Historical story

The first real computer ever? A remarkable invention from the 19th century

The project of the first computer did not arise in the 1940s. A crazy British mathematician designed the machine, which in terms of its capabilities was comparable to computers constructed after World War II. It was close, and the IT revolution would have happened more than 100 years earlier than it really is ...

Charles Babbage (1791-1871) was a full-mouthed eccentric. The world regarded the world as a set of numbers and mathematical laws. He analyzed the profitability of postal services, cracked ciphers, took the pin-making process apart, was fascinated by tree rings, and wherever he went, he measured the breath length and heart rate of cows and pigs.

Charles Babbage himself, pictured in 1860

In 1823, this peculiar professor persuaded the British Crown government to finance his new obsession:the differential machine. It was supposed to be - in short - an apparatus answering mathematical queries that would allow the production of logarithmic arrays as cheap as potatoes.

Babbage spent twenty years planning and constructing this extraordinary machine, continually complicating the schemes and expanding the initial assumptions. As James Gleick writes in his book "Information. Bit, universe, revolution ”, after ten years:

The machine was 60 centimeters high, had six vertical axes, dozens of circles, and was capable of counting six-digit numbers. After the next ten years, plans - on paper - predicted that the device would be about 45 cubic meters, weigh 15 tons, and consist of 25,000 parts and the plan itself was drawn about 35 square meters.

Each rotation of the mechanism was to involve dozens of camera elements, which the constructor was forced to give abstract names (digital dial, index finger, thumb, trigger mechanism, hook, gripper, metal tooth, etc.). The principle of operation of the whole thing required hundreds of pages of descriptions, and still it was understandable only to experts in advanced mathematics.

A working model of Babbage's differential machine. The final plan assumed much greater momentum… (photo:Allan J. Cronin; license CC ASA 3.0).

Unfortunately, Babbage had one flaw that sabotaged the entire project. He couldn't help but make constant corrections and improvements, and the government finally… lost its patience. As a result, a ready-made differential machine was not created. Babbage had only managed to construct a partial prototype of it. It was only in the early 1990s that a group of scientists created a working replica of the device. This gigantic camera is in fact… quite a complicated calculator.

The government's receipt of the grant did not kill Babbage's enthusiasm. As befits a true genius, he quickly forgot about his differential machine. He began to devise a device with incomparably more powerful possibilities. He called it the analytical machine.

It was supposed to be a structure capable of performing complex calculations and solving mathematical problems at an express pace. Babbage was ahead of his time with plans to build both the counterpart of working memory (he called it "storage") and a processor (which he described as "the mill").

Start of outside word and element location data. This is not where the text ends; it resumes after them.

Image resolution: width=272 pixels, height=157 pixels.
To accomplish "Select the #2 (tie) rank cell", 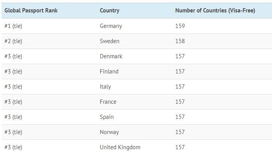I will pos(13,41).
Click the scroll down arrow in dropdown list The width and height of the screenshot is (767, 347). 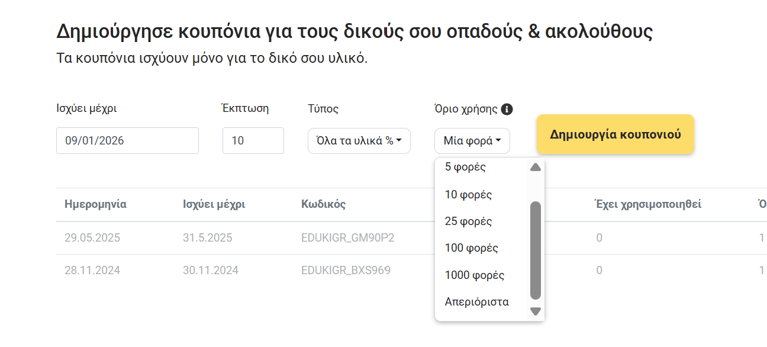point(536,311)
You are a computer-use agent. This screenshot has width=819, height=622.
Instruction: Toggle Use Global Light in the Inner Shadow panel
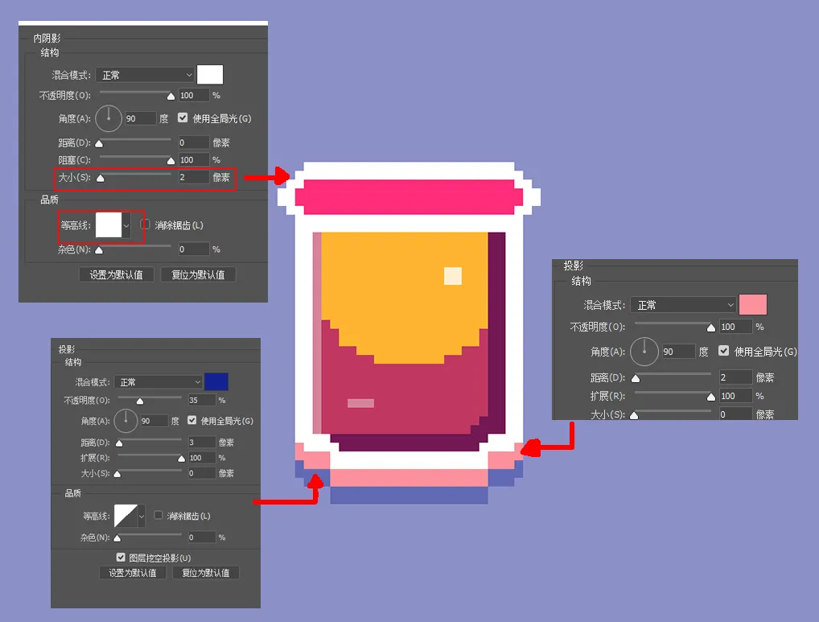[x=183, y=118]
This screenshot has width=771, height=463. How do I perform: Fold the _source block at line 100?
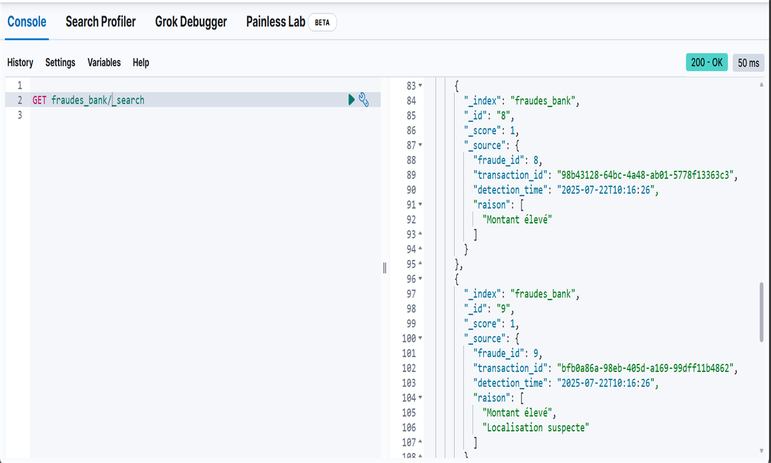[420, 338]
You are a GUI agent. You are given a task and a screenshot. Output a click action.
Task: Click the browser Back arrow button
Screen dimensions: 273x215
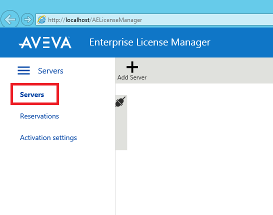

The machine was to be able to control sequences, branches and loops. For its needs, the first computer program in history was created. The designer wanted to communicate with the device using special, punched cards. This machine was to be the embodiment of mathematical laws , but not only. As James Gleick writes in his book "Information. Bit, universe, revolution ":

Babbage wrote the numbers on thousands of revolving dials, but their operation could express symbols in a more abstract dimension. The machine could process any relevant bindings. She could manipulate the language. She could make music.

Unfortunately, this time the mathematician did not manage to find a generous sponsor. The Analytical Machine was never built, though Babbage had made detailed plans for it. These 1837 documents were rediscovered at the end of the 20th century. Only in 2010, British programmer John Graham-Cumming launched a project aimed at building a Babbage analytical machine with attention to the smallest details.

Part of Babbage's differential machine on display at the opening of the King George III Museum (1843).

He is convinced that this gigantic ("larger than a locomotive") steam-powered computer, 13,000 times less computing power than the first personal computers in the 1980s, will work. It will probably be a few more years before we find out if Graham-Cumming is right. And whether Babbage really was a genius, and at the same time the originator of the first real computer.

Sources:

Basic:

  1. James Gleick, Information. Bit, universe, revolution , Wydawnictwo Znak, 2012.

Complementary:

  1. Jonathan Fildes, Campaign builds to construct Babbage Analytical Engine , "BBC News", October 14, 2010.
  2. Plan 28 - Babbage analytical machine design website.